→ Work request:
All lines from the one with "Screen dimensions: 577x486" through the last are to be given again exactly as they stand in the data below, and only those.

→ Supplied data:

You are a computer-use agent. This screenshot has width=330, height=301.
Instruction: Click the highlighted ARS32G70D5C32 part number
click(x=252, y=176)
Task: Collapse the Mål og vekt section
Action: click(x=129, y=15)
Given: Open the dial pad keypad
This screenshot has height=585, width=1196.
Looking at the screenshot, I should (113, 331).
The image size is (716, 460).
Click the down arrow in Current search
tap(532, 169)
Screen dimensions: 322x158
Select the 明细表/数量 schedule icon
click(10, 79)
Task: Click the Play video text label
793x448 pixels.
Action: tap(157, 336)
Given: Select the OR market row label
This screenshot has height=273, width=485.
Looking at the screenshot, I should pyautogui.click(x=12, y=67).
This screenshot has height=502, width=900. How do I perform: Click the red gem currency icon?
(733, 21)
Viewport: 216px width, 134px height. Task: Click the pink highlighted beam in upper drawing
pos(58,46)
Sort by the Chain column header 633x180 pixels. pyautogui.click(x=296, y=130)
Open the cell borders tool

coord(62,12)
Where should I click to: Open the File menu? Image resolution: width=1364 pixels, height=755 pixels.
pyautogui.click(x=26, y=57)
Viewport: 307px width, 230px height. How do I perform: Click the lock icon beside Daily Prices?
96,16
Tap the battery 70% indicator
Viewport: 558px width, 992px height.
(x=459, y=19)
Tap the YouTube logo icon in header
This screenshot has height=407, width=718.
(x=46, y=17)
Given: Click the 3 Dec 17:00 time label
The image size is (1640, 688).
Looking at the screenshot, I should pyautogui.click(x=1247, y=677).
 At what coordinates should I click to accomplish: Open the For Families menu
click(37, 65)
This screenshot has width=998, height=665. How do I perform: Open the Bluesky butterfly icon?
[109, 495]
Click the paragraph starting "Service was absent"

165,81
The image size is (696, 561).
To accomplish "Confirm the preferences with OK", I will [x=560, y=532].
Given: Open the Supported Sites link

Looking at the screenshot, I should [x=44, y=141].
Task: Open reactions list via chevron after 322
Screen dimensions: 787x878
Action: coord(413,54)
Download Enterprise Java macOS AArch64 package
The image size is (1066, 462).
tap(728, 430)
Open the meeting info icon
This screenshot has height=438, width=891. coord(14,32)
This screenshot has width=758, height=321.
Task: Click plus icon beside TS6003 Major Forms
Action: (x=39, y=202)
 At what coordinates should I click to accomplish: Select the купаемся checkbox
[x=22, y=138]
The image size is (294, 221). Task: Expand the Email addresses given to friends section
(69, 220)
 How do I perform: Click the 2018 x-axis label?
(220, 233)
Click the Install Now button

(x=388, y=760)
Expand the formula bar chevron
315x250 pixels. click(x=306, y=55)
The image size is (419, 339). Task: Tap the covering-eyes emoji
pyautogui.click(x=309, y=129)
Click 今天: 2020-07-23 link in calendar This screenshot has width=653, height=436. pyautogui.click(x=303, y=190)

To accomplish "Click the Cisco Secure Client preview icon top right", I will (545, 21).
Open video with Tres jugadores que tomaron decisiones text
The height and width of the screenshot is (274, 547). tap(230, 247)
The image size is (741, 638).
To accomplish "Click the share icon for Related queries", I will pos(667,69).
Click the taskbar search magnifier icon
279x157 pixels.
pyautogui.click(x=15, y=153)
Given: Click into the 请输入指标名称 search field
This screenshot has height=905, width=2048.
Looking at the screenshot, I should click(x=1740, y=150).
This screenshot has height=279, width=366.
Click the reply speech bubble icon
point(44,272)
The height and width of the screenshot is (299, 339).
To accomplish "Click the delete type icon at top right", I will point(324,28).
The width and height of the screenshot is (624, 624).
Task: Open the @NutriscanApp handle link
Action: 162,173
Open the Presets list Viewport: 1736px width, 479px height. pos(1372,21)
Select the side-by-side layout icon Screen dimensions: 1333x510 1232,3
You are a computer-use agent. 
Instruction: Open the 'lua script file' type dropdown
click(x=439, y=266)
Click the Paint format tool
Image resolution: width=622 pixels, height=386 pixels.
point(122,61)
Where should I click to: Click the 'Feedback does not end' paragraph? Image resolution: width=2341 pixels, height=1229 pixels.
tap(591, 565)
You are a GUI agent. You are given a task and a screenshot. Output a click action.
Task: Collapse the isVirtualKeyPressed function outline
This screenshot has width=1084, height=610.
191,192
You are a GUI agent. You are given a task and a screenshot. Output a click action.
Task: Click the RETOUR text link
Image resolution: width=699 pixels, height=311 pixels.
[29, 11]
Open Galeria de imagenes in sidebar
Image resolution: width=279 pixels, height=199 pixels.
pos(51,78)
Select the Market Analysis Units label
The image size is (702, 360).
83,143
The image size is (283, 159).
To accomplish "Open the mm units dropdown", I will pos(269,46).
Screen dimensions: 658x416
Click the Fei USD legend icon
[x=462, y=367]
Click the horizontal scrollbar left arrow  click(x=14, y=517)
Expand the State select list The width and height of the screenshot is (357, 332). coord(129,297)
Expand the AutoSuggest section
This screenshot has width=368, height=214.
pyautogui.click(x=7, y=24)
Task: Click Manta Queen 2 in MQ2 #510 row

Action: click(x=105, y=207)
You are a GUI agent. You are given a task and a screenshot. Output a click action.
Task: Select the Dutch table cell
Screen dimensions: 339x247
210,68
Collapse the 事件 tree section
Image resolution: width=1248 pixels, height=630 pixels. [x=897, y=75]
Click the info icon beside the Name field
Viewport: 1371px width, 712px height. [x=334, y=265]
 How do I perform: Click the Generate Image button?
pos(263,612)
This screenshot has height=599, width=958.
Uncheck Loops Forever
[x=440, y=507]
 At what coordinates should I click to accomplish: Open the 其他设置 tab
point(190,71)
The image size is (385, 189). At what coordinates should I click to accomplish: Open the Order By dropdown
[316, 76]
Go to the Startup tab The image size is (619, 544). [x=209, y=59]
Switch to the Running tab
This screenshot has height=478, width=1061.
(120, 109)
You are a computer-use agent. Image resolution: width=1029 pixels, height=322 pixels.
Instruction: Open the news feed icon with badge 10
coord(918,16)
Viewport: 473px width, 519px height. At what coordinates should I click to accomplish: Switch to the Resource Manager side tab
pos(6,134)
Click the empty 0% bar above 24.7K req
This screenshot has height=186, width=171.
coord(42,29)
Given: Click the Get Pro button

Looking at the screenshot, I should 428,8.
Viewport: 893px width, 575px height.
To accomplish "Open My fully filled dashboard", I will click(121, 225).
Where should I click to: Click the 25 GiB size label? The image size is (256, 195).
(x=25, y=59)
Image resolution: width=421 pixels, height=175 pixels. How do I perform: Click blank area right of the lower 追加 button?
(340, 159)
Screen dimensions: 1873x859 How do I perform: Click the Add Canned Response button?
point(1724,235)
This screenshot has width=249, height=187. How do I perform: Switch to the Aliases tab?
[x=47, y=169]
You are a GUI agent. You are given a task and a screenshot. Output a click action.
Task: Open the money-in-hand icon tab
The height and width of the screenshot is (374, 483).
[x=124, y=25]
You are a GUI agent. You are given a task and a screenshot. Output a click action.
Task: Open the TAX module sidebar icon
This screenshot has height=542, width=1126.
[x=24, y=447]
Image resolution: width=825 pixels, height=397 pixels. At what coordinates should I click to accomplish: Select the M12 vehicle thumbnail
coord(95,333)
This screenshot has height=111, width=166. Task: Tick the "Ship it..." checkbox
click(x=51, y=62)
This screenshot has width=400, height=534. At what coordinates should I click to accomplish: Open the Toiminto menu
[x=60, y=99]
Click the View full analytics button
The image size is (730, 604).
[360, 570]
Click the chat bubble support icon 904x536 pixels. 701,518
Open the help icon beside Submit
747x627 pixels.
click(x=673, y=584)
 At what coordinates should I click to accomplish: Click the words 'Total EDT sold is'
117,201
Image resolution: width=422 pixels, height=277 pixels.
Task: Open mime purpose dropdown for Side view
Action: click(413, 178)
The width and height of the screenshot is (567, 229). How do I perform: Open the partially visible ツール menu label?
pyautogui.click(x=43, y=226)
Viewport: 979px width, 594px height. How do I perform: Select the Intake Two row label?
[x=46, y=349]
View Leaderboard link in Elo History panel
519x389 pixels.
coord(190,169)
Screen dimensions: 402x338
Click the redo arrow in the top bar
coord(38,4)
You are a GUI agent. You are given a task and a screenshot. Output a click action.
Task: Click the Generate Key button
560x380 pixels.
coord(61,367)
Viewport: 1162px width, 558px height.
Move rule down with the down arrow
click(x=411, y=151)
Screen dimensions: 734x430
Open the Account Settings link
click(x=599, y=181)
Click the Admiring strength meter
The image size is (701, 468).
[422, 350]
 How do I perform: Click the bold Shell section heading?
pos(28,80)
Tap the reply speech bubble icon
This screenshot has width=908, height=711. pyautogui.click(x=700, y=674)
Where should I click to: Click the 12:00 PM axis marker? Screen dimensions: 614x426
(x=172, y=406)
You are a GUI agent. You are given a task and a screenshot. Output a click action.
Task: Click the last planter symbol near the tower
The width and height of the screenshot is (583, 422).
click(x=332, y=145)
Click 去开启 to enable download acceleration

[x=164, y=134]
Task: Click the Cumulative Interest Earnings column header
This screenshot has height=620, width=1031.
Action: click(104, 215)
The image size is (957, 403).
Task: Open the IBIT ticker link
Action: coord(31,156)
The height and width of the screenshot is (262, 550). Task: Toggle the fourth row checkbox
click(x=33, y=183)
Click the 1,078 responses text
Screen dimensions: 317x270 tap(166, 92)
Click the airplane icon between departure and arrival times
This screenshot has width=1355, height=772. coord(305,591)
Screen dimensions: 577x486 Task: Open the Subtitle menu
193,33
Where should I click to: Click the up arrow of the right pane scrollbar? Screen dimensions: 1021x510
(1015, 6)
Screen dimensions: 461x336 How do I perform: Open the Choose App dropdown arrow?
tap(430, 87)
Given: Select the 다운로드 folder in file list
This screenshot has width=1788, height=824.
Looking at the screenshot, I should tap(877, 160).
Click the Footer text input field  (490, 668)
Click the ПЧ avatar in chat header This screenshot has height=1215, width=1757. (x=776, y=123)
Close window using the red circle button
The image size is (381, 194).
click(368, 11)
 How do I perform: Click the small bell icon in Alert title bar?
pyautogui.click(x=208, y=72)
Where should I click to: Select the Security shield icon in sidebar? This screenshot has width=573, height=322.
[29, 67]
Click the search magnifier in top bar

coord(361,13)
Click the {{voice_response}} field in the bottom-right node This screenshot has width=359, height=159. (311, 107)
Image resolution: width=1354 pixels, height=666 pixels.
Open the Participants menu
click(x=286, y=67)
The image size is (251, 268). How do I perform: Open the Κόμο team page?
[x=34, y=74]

→ Response area:
Screen dimensions: 577x486 Task: Open the Subtitle menu
193,33
Where should I click to: Click the up arrow of the right pane scrollbar? Screen dimensions: 1021x510
(1015, 6)
Screen dimensions: 461x336 How do I perform: Open the Choose App dropdown arrow?
tap(430, 87)
Given: Select the 다운로드 folder in file list
This screenshot has width=1788, height=824.
Looking at the screenshot, I should tap(877, 160).
Click the Footer text input field  (490, 668)
Click the ПЧ avatar in chat header This screenshot has height=1215, width=1757. (x=776, y=123)
Close window using the red circle button
The image size is (381, 194).
click(368, 11)
 How do I perform: Click the small bell icon in Alert title bar?
pyautogui.click(x=208, y=72)
Where should I click to: Select the Security shield icon in sidebar? This screenshot has width=573, height=322.
[29, 67]
Click the search magnifier in top bar

coord(361,13)
Click the {{voice_response}} field in the bottom-right node This screenshot has width=359, height=159. (311, 107)
Image resolution: width=1354 pixels, height=666 pixels.
Open the Participants menu
click(x=286, y=67)
The image size is (251, 268). How do I perform: Open the Κόμο team page?
[x=34, y=74]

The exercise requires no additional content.